On Democracy Village, the Government of the Dead had its initial brush with royal power at the State Opening of Parliament on May 25. As the royal carriage rolled by, Queen Tracy, a homeless woman of regal bearing, dressed in Elizabethan costume, delivered an Alternative Queen’s Speech, drowned out by the tolling of Westminster Abbey’s bells.
This was truly a ‘world turned upside down’ with those lying in the gutter looking at the stars. Royalty channels cosmic alignment between heaven and earth, ensuring that monarch and people move in step through cycles and seasons to keep the cosmos turning, bring the rains, and make the kingdom fertile. According to Max Gluckman’s thesis on rituals of rebellion in traditional sacred systems, where the system itself is not in dispute, dramas of rebellion and role reversal turn the world upside down only to return it right back to where it was before. The implication is that if the rebellious ritual is not tolerated, as ours wasn’t, the system does not at all feel sure of itself.

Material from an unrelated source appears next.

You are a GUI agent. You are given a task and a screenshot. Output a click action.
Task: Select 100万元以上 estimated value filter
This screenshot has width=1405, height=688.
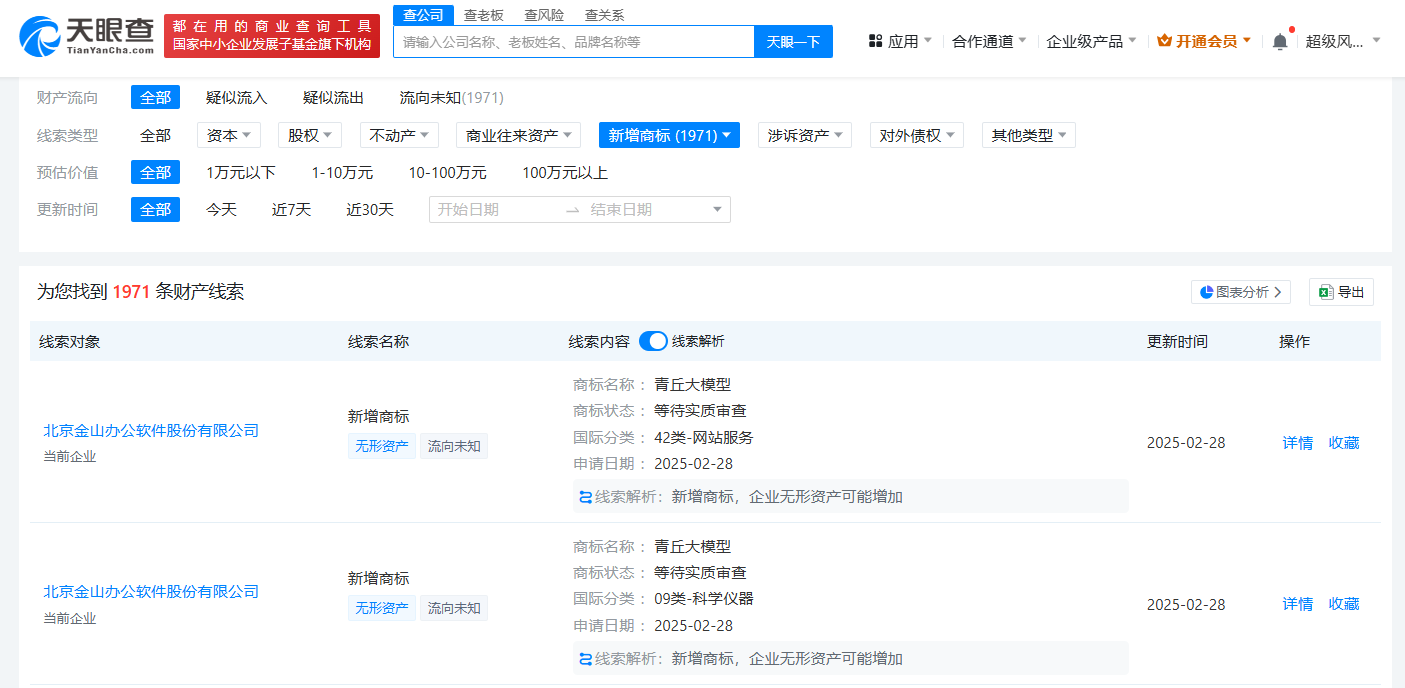coord(564,173)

As the medieval lower strata of grotesque revelry mirrored and symbolically destroyed the authority of officialdom, the ritual shadow world demands its fair share of power. The Government of the Dead as Rabelaisian agitprop asserts its rites in polarity to the rigid ceremonial of royal protocol. The slogan of the Government of the Dead – ‘the only good government is a dead government’ – sounds fundamentally anarchist. Yet it derives from an idea common to many cultures across the world. Those who live in the world, eating, drinking, having sex, are susceptible to the temptations of the flesh; only once dead, as ancestors, can they be trusted. To join the Government, you must be dead. We agitators are mere agents, our comings and goings governed by lunar time and tide. The Government of the Dead seeks to restore lunarchy – rule by the Moon – to humanity, with ritual, sexual and economic exchange switching by lunar phase. Let the shadow world Government take the power for one phase, say waxing moon, the official world in waning.
When the Government was informed of the date set for William Wales and Catherine Middleton’s marriage, it was aghast. The dying days of the moon of April prior to Mayday was cosmologically catastrophic! No truly royal couple can marry fruitfully except at full moon, the honeymoon time. Dark moon conjures menstrual blood, kinship, witchcraft – all antithetical to marriage. Mayday is the time of popular fertility rite, not sex between newly weds, but group sex of the lads and lasses in the woods and fields. The Government realized it had a cosmic duty to supply the necessary erotic elements to avert this threat to fecundity. We scribbled down the ritual formula: Royal Wedding + Mayday holiday = Right Royal Orgy. How this was to be achieved, the agents weren’t certain, but it had compelling logic. In the event, the Zombie Group Wedding, Queer Resistance Flashmob and fertility rites around the statue of Eros promised a solution.
Except the event was prevented; the agents of zombie orgy chucked in a dungeon; the guillotine impounded under counter-terrorism laws. The Government of the Dead is now gravely displeased.